O que fazemos por si
- Visita e avaliação técnica da garagem, do quadro da fração e do percurso possível
- Proposta técnica escrita, que pode apresentar à administração ou à assembleia
- Instalação com circuito dedicado, proteções, calha própria e sinalização do percurso
- Gestão de carga quando a potência disponível é limitada, para o carro carregar sem fazer disparar nada
- Certificação obrigatória, com os documentos que a administração pode (e deve) querer ver
A questão da potência em garagens partilhadas
Nos prédios mais antigos de Almada, do Pragal ao Laranjeiro, a potência disponível é o verdadeiro constrangimento, não a lei. É aqui que a gestão dinâmica de carga faz diferença: em vez de exigir a potência máxima, a wallbox ajusta-se ao que sobra em cada momento, carregando mais devagar quando a casa está a consumir e acelerando de madrugada. Para quem carrega durante a noite, o resultado prático é exatamente o mesmo — carro cheio de manhã.
Comece por aqui
Ligue para o 919 060 257 ou use o formulário. Diga-nos em que zona fica o prédio, se o lugar de garagem é seu ou arrendado e, se souber, a que distância fica o seu quadro elétrico. Com isso preparamos a abordagem certa — e, se for preciso, ajudamo-lo a explicar a coisa à administração.
Como abordar a administração sem criar guerra
A experiência diz que a forma como o assunto é apresentado conta tanto como a lei. Chegar à assembleia com "tenho direito, vou instalar" gera resistência mesmo em condomínios sem objeções reais. Chegar com uma proposta técnica escrita, que explica por onde passa o cabo, quem paga a energia, que proteções são instaladas e quem é responsável pela manutenção, desarma quase tudo — porque responde às perguntas que estão por trás da desconfiança.
Os receios habituais dos condóminos são três: que a energia acabe a ser paga por todos, que a garagem fique com cabos pendurados por todo o lado, e que haja risco de incêndio. A proposta que preparamos para si responde exatamente a esses três pontos, com a documentação de certificação por cima. Não é preciso convencer ninguém de nada: basta mostrar que está tratado.
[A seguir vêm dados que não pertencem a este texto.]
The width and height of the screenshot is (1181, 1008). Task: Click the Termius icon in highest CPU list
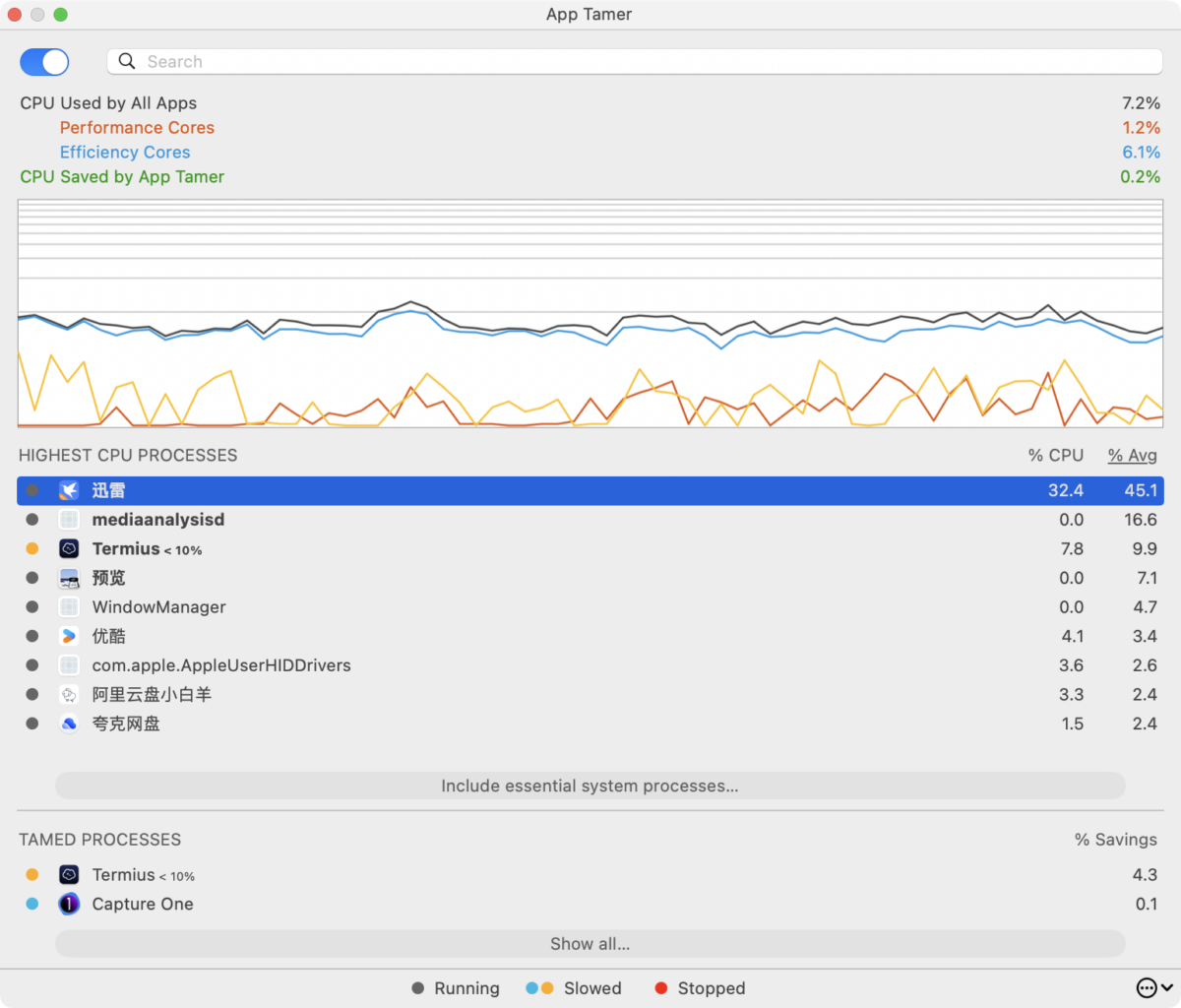pos(68,548)
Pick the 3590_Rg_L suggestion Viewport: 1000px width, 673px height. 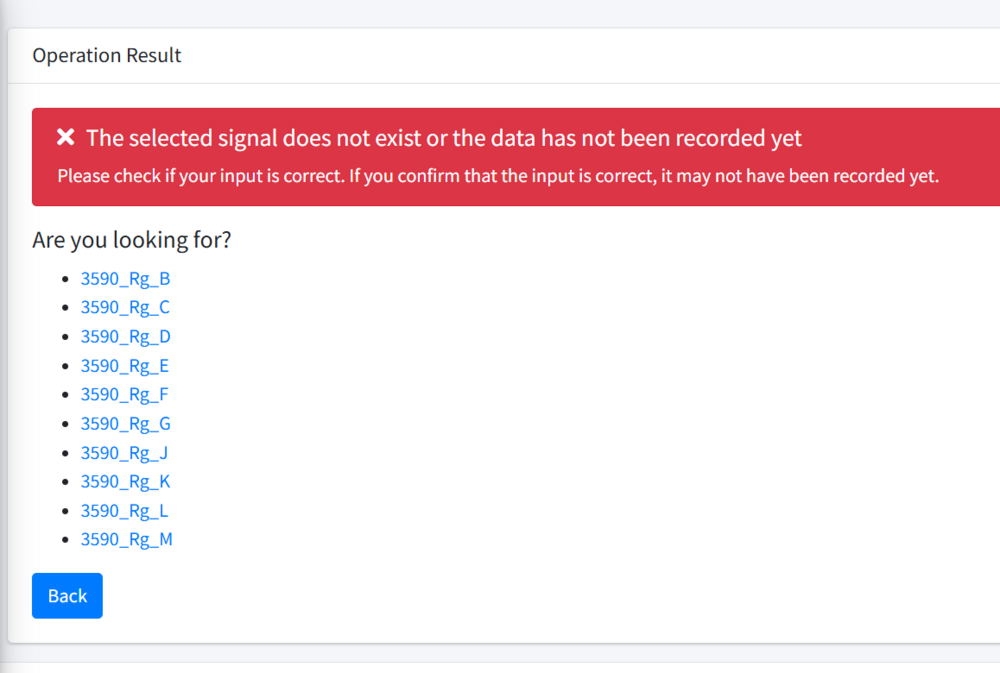(x=124, y=510)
Prédios antigos e prédios recentes
Nos edifícios construídos nos últimos anos, a legislação já obriga a prever infraestrutura para carregamento, o que costuma tornar a instalação bastante direta: há caminho de cabos previsto e potência pensada para isso. Nos prédios mais antigos, que são a maioria em Almada, é preciso desenhar o percurso e confirmar a potência disponível. Nenhum destes casos é impeditivo — apenas dão orçamentos diferentes, e é por isso que a visita técnica é obrigatória antes de qualquer valor.
Perguntas frequentes
O condomínio pode recusar a instalação da wallbox?
A lei portuguesa reconhece o direito à instalação no lugar de estacionamento próprio, desde que a solução seja segura, executada por profissional habilitado e com o consumo imputado a quem instala. A administração deve ser informada e pode pronunciar-se sobre aspetos técnicos e de segurança, mas não sobre o direito em si.
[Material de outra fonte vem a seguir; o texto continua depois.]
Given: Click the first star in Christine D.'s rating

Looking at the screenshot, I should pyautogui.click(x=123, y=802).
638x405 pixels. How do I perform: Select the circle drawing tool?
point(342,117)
Quem paga a eletricidade que o meu carro consome?
Você. É precisamente esse o requisito legal: a ligação é feita ao seu contador ou a um contador dedicado, nunca aos serviços comuns do condomínio. Isso é o que desarma a maior parte das objeções em assembleia.
Preciso de autorização da assembleia de condóminos?
Deve comunicar a intenção e apresentar a solução técnica à administração. Preparamos a documentação para essa comunicação. A assembleia é informada; a recusa arbitrária não tem suporte legal quando os requisitos técnicos estão cumpridos.
E se o meu lugar de garagem for arrendado?
O direito de instalação também está previsto para quem utiliza o lugar, mediante comunicação ao proprietário. Convém acordar antecipadamente o que acontece ao equipamento no fim do contrato.
Quanto tempo demora todo o processo num prédio?
A instalação em si costuma ser um dia de trabalho. O que faz variar o prazo total é a parte da comunicação à administração e, quando aplicável, a criação de um novo contrato de fornecimento. Damos-lhe uma previsão realista no orçamento.
Vale a pena propor uma solução para o prédio todo?
Se houver mais vizinhos interessados, sim. Uma infraestrutura comum com gestão de carga sai mais barata por lugar e evita instalações desordenadas. Podemos preparar uma proposta para apresentar em assembleia.